*SUPPLIED MATERIAL:*
-*-*-

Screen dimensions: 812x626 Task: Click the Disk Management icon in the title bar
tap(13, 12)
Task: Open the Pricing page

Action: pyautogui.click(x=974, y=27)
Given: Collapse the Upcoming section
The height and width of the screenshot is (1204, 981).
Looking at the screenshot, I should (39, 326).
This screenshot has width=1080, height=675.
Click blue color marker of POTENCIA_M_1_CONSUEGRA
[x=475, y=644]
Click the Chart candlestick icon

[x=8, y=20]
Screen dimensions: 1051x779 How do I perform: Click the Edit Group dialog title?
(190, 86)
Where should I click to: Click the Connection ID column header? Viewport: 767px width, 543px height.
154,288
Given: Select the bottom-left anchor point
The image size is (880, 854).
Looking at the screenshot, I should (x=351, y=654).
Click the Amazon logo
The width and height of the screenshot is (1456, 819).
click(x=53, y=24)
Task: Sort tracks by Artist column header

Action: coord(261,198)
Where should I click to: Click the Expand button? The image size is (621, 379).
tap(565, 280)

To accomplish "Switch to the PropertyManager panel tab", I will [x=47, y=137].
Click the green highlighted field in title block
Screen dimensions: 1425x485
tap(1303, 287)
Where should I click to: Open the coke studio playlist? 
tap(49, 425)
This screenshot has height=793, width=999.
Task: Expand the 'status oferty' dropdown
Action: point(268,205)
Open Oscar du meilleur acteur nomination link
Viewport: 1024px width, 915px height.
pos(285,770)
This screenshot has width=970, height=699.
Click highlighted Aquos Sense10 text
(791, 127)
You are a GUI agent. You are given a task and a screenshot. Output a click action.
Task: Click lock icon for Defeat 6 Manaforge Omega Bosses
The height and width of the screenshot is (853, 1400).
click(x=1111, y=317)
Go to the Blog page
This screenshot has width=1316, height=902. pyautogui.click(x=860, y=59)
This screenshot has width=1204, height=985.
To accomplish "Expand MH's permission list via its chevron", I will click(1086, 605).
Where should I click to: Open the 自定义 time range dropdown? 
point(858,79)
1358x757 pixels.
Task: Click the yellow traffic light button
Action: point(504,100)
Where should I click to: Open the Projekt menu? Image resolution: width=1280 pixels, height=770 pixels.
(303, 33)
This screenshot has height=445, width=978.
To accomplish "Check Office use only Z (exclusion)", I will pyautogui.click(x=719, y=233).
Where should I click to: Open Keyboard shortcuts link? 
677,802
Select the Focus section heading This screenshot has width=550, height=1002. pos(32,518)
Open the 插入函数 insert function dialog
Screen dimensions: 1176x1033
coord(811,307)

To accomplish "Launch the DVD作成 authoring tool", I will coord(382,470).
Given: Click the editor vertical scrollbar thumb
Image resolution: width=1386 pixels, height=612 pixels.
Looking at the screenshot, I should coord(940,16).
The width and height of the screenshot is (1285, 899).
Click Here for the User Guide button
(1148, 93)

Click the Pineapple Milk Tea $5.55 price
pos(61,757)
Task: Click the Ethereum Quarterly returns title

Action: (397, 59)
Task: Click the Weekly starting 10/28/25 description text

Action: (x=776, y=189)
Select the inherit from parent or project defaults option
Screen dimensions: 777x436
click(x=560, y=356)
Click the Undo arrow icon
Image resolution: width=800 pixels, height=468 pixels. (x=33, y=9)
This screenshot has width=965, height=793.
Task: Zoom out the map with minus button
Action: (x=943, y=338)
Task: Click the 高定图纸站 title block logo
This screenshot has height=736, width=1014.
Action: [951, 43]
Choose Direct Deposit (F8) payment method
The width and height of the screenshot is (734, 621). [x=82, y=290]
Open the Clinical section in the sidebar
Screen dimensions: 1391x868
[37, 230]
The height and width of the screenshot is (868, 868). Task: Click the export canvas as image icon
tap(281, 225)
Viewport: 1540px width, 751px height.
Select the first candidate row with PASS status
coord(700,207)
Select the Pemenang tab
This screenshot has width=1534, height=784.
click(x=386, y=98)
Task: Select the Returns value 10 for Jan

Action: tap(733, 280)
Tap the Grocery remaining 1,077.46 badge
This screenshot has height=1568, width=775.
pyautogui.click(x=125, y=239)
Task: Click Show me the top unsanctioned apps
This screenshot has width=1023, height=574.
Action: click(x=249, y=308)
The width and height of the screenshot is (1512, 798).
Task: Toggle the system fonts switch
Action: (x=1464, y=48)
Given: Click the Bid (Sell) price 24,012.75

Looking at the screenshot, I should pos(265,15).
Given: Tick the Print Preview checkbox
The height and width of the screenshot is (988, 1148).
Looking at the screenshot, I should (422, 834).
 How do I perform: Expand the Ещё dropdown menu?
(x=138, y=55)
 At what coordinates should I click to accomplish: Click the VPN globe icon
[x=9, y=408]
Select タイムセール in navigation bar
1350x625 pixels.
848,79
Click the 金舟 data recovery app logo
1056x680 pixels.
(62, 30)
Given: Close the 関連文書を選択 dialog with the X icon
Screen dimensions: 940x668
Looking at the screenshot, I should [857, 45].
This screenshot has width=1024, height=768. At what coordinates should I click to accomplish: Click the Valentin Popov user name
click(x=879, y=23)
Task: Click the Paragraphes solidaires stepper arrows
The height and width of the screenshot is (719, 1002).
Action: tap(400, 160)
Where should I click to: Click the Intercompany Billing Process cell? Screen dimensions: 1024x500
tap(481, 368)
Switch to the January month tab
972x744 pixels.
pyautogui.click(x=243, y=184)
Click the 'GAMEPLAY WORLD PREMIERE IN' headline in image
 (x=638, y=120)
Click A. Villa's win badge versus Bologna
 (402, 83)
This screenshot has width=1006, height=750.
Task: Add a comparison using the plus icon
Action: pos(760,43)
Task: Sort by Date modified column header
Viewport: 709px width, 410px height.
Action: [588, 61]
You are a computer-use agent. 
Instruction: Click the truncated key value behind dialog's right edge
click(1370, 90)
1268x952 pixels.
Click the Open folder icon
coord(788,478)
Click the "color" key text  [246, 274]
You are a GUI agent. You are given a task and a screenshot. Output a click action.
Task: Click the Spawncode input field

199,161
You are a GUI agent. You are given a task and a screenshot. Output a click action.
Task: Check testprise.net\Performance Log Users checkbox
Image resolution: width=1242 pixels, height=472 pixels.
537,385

-*-*-

*WORK TASK:*
Set down the entries above again, word for word.

*THE ANSWER:*
Screen dimensions: 812x626 Task: Click the Disk Management icon in the title bar
tap(13, 12)
Task: Open the Pricing page

Action: pyautogui.click(x=974, y=27)
Given: Collapse the Upcoming section
The height and width of the screenshot is (1204, 981).
Looking at the screenshot, I should (39, 326).
This screenshot has width=1080, height=675.
Click blue color marker of POTENCIA_M_1_CONSUEGRA
[x=475, y=644]
Click the Chart candlestick icon

[x=8, y=20]
Screen dimensions: 1051x779 How do I perform: Click the Edit Group dialog title?
(190, 86)
Where should I click to: Click the Connection ID column header? Viewport: 767px width, 543px height.
154,288
Given: Select the bottom-left anchor point
The image size is (880, 854).
Looking at the screenshot, I should (x=351, y=654).
Click the Amazon logo
The width and height of the screenshot is (1456, 819).
click(x=53, y=24)
Task: Sort tracks by Artist column header

Action: coord(261,198)
Where should I click to: Click the Expand button? The image size is (621, 379).
tap(565, 280)

To accomplish "Switch to the PropertyManager panel tab", I will [x=47, y=137].
Click the green highlighted field in title block
Screen dimensions: 1425x485
tap(1303, 287)
Where should I click to: Open the coke studio playlist? 
tap(49, 425)
This screenshot has height=793, width=999.
Task: Expand the 'status oferty' dropdown
Action: point(268,205)
Open Oscar du meilleur acteur nomination link
Viewport: 1024px width, 915px height.
pos(285,770)
This screenshot has width=970, height=699.
Click highlighted Aquos Sense10 text
(791, 127)
You are a GUI agent. You are given a task and a screenshot. Output a click action.
Task: Click lock icon for Defeat 6 Manaforge Omega Bosses
The height and width of the screenshot is (853, 1400).
click(x=1111, y=317)
Go to the Blog page
This screenshot has width=1316, height=902. pyautogui.click(x=860, y=59)
This screenshot has width=1204, height=985.
To accomplish "Expand MH's permission list via its chevron", I will click(1086, 605).
Where should I click to: Open the 自定义 time range dropdown? 
point(858,79)
1358x757 pixels.
Task: Click the yellow traffic light button
Action: point(504,100)
Where should I click to: Open the Projekt menu? Image resolution: width=1280 pixels, height=770 pixels.
(303, 33)
This screenshot has height=445, width=978.
To accomplish "Check Office use only Z (exclusion)", I will pyautogui.click(x=719, y=233).
Where should I click to: Open Keyboard shortcuts link? 
677,802
Select the Focus section heading This screenshot has width=550, height=1002. pos(32,518)
Open the 插入函数 insert function dialog
Screen dimensions: 1176x1033
coord(811,307)

To accomplish "Launch the DVD作成 authoring tool", I will coord(382,470).
Given: Click the editor vertical scrollbar thumb
Image resolution: width=1386 pixels, height=612 pixels.
Looking at the screenshot, I should coord(940,16).
The width and height of the screenshot is (1285, 899).
Click Here for the User Guide button
(1148, 93)

Click the Pineapple Milk Tea $5.55 price
pos(61,757)
Task: Click the Ethereum Quarterly returns title

Action: (397, 59)
Task: Click the Weekly starting 10/28/25 description text

Action: (x=776, y=189)
Select the inherit from parent or project defaults option
Screen dimensions: 777x436
click(x=560, y=356)
Click the Undo arrow icon
Image resolution: width=800 pixels, height=468 pixels. (x=33, y=9)
This screenshot has width=965, height=793.
Task: Zoom out the map with minus button
Action: (x=943, y=338)
Task: Click the 高定图纸站 title block logo
This screenshot has height=736, width=1014.
Action: [951, 43]
Choose Direct Deposit (F8) payment method
The width and height of the screenshot is (734, 621). [x=82, y=290]
Open the Clinical section in the sidebar
Screen dimensions: 1391x868
[37, 230]
The height and width of the screenshot is (868, 868). Task: Click the export canvas as image icon
tap(281, 225)
Viewport: 1540px width, 751px height.
Select the first candidate row with PASS status
coord(700,207)
Select the Pemenang tab
This screenshot has width=1534, height=784.
click(x=386, y=98)
Task: Select the Returns value 10 for Jan

Action: tap(733, 280)
Tap the Grocery remaining 1,077.46 badge
This screenshot has height=1568, width=775.
pyautogui.click(x=125, y=239)
Task: Click Show me the top unsanctioned apps
This screenshot has width=1023, height=574.
Action: click(x=249, y=308)
The width and height of the screenshot is (1512, 798).
Task: Toggle the system fonts switch
Action: (x=1464, y=48)
Given: Click the Bid (Sell) price 24,012.75

Looking at the screenshot, I should pos(265,15).
Given: Tick the Print Preview checkbox
The height and width of the screenshot is (988, 1148).
Looking at the screenshot, I should (422, 834).
 How do I perform: Expand the Ещё dropdown menu?
(x=138, y=55)
 At what coordinates should I click to accomplish: Click the VPN globe icon
[x=9, y=408]
Select タイムセール in navigation bar
1350x625 pixels.
848,79
Click the 金舟 data recovery app logo
1056x680 pixels.
(62, 30)
Given: Close the 関連文書を選択 dialog with the X icon
Screen dimensions: 940x668
Looking at the screenshot, I should [857, 45].
This screenshot has width=1024, height=768. At what coordinates should I click to accomplish: Click the Valentin Popov user name
click(x=879, y=23)
Task: Click the Paragraphes solidaires stepper arrows
The height and width of the screenshot is (719, 1002).
Action: tap(400, 160)
Where should I click to: Click the Intercompany Billing Process cell? Screen dimensions: 1024x500
tap(481, 368)
Switch to the January month tab
972x744 pixels.
pyautogui.click(x=243, y=184)
Click the 'GAMEPLAY WORLD PREMIERE IN' headline in image
 (x=638, y=120)
Click A. Villa's win badge versus Bologna
 (402, 83)
This screenshot has width=1006, height=750.
Task: Add a comparison using the plus icon
Action: pos(760,43)
Task: Sort by Date modified column header
Viewport: 709px width, 410px height.
Action: [588, 61]
You are a computer-use agent. 
Instruction: Click the truncated key value behind dialog's right edge
click(1370, 90)
1268x952 pixels.
Click the Open folder icon
coord(788,478)
Click the "color" key text  [246, 274]
You are a GUI agent. You are given a task and a screenshot. Output a click action.
Task: Click the Spawncode input field

199,161
You are a GUI agent. You are given a task and a screenshot. Output a click action.
Task: Check testprise.net\Performance Log Users checkbox
Image resolution: width=1242 pixels, height=472 pixels.
537,385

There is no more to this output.